**Qué harás**.
a – Por favor, reproduce sin cambios todo lo que va desde "Esto no quiere" hasta "hace tres años." en el fragmento sobre la desnacionalización del petróleo.
b – Prosigue el fragmento sobre la desnacionalización del petróleo a partir de su última oración.

**Fragmento para leer**.
Esto no quiere decir que la desnacionalización no sea grave para los trabajadores. En efecto, al destruir el sistema nacional de administración del recurso (PEMEX) se hace posible el despido de cientos de miles de obreros, pues los nuevos dueños del petróleo no están dispuestos a seguir costeando las compensaciones sociales que éstos recibían en el viejo régimen. Al mismo tiempo, el brutal empobrecimiento que ha vivido la población mexicana en las últimas décadas ha producido un inmenso ejército de desempleados dispuestos a ocupar las nuevas vacantes a cambio de salarios miserables y sin prestación social alguna. El nuevo régimen de empleo que permitirá contratarlos de esa manera está servido por la Reforma Laboral aprobada hace tres años.

**Material proporcionado**.

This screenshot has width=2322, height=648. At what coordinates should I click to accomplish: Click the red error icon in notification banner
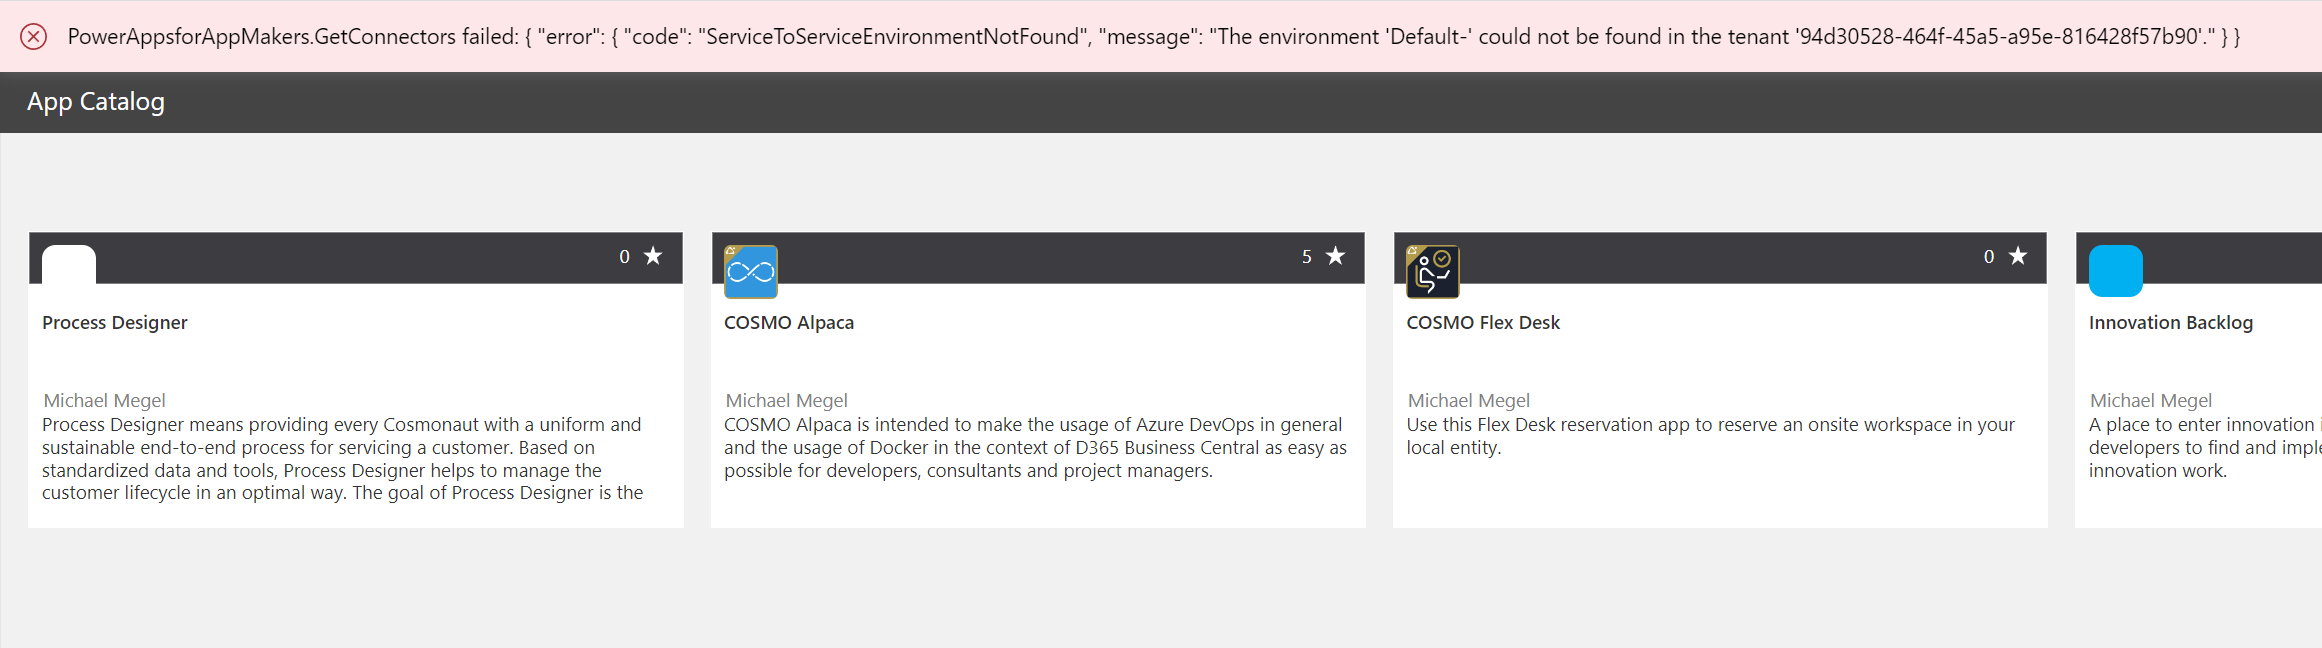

**Respuestas esperadas**.
a –
Esto no quiere decir que la desnacionalización no sea grave para los trabajadores. En efecto, al destruir el sistema nacional de administración del recurso (PEMEX) se hace posible el despido de cientos de miles de obreros, pues los nuevos dueños del petróleo no están dispuestos a seguir costeando las compensaciones sociales que éstos recibían en el viejo régimen. Al mismo tiempo, el brutal empobrecimiento que ha vivido la población mexicana en las últimas décadas ha producido un inmenso ejército de desempleados dispuestos a ocupar las nuevas vacantes a cambio de salarios miserables y sin prestación social alguna. El nuevo régimen de empleo que permitirá contratarlos de esa manera está servido por la Reforma Laboral aprobada hace tres años.

b –
Ahora bien, los trabajadores petroleros tienen que tener claro que si hoy el Estado puede echarlos a la calle sin encontrar oposición significativa, esto se debe a la sobrevivencia durante casi 80 años de ese régimen estatal de administración, el mismo que les “garantizaba” un empleo, un salario y unas prestaciones, es el que hoy los despide sin mediar explicación alguna. No hay en él ningún cambio, pues la obediencia al régimen por medio de la cúpula charra ordena hoy que se acate la orden de despido. Pero sobre todo, es justo por la regimentación corporativa sindical, por lo que hoy se ve tan difícil que toda la clase trabajadora responda conjuntamente ante el despido masivo que significará la desnacionalización. Sin embargo, esto no significa que la única forma en que puede evitarse tal despido masivo no sea una llamada general a la organización de todos los trabajadores del país para defender los intereses de todos.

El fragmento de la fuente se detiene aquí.